Cytat:
Napisał Falvin jeśli kręcimy lub ilustrujemy epos o Gilgameszu, to raczej nie róbmy z niego wysokiego blondyna, bo tacy raczej w tamtym rejonie występowali rzadko. Nie róbmy z Heimdala czarnoskórego, bo raczej w północnej, średniowiecznej Europie niewielu takich było.
Czarnoskóry Geralt ma tyle sensu ile czarnoskóry Wokulski.
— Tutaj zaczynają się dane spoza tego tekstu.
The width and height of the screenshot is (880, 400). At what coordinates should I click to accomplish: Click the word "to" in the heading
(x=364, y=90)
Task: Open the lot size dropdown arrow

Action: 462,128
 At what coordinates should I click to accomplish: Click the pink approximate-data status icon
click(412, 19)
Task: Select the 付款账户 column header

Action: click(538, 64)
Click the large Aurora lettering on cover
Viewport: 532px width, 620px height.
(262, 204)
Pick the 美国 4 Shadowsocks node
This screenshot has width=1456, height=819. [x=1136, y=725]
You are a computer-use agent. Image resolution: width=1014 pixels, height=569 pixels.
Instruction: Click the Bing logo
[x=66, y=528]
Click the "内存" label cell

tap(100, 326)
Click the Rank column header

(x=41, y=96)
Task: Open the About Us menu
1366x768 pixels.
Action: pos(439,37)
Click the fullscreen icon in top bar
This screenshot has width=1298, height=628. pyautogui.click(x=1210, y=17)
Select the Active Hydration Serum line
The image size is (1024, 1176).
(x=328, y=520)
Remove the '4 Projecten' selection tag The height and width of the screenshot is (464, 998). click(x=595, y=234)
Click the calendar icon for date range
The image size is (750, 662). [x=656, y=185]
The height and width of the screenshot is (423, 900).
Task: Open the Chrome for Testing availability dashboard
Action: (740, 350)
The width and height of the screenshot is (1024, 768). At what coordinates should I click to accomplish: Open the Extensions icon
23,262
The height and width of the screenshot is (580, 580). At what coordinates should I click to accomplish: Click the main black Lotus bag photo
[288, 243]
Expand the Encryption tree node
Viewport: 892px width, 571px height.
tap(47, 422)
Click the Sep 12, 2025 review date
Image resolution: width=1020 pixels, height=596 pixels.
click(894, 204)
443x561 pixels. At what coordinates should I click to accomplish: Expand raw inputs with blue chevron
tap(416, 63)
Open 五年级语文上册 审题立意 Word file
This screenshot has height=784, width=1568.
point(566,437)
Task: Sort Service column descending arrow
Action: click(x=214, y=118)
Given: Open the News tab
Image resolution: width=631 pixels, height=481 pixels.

Jak ktoś nie wierzy w szkodliwość takich manipulacji to niech w wyszukiwarke obrazów google wpisze "Heimdall". Tyle zostało z nordyckiego boga. |
Z ciekawości spytam, to nie atak.
Czy sprawia ci różnicę to, czy mówimy o ekranizacji mitologii nordyckiej, filmie dokumentalno-edukacyjnym w tymże temacie lub też o ekranizacji komiksów mieszających wszystko ze wszystkim?
Heimdall/Asgard w dokumencie to chyba nie to samo co Heimdall/Asgard w Avengersach i można sobie w drugim przypadku pozwolić na swobodę większą?
Wokulski w Lalce to chyba nie to samo co Geralt we Wiedźminie?